How do you implement a watchdog feeding strategy in an RTOS?

In an RTOS, a single watchdog feed in one task does not protect the other tasks — if the network task hangs but the sensor task keeps feeding the watchdog, the system appears healthy while half of its functionality is dead. The solution is a watchdog manager (sometimes called a watchdog supervisor) pattern that aggregates health information from all critical tasks before feeding the hardware watchdog.
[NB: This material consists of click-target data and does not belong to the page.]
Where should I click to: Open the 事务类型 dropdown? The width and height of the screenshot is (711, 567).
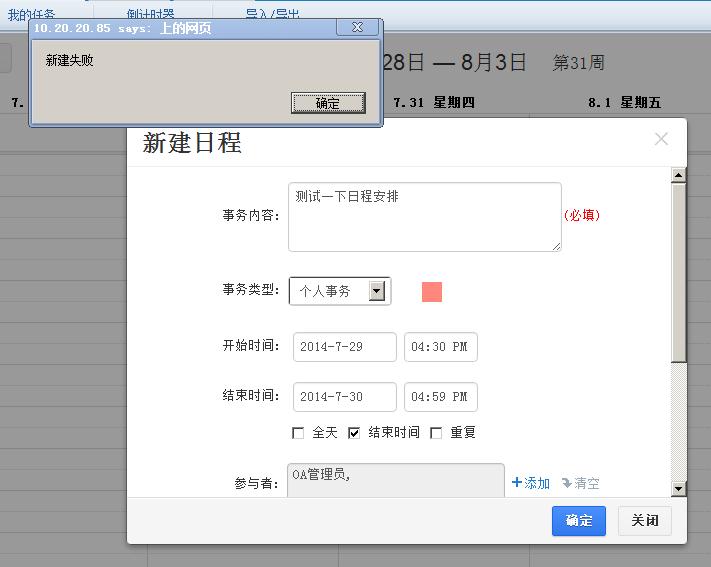[x=377, y=291]
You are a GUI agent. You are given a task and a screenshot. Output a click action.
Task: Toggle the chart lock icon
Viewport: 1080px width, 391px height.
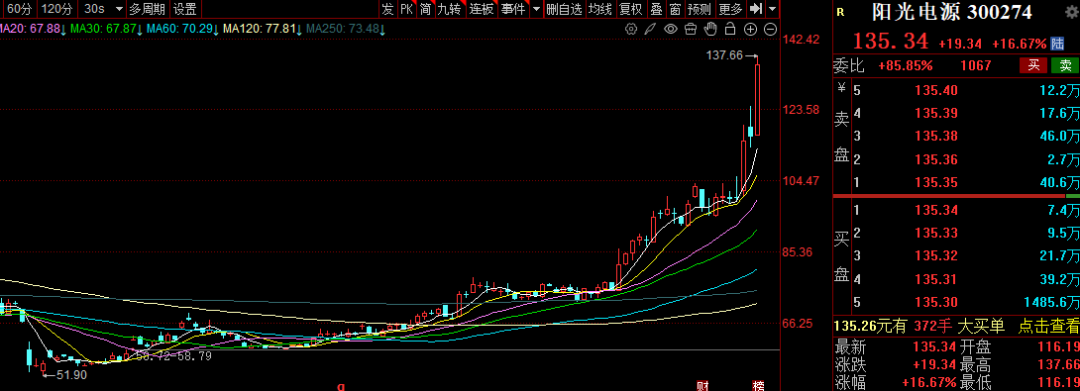coord(731,29)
The architecture works as follows: each critical task has a "check-in" flag or counter in a shared array. Within its normal execution cycle, each task sets its flag — task_alive[TASK_SENSOR] = true — at a point that is only reached after the task has completed its essential work for that cycle. A dedicated watchdog manager task runs periodically (e.g., every 100-200 ms) at a low-to-medium priority. On each run, it inspects every monitored task's flag. Only if all flags are set does the manager feed the hardware watchdog. After feeding (or after detecting a missing flag), the manager clears all flags for the next monitoring cycle.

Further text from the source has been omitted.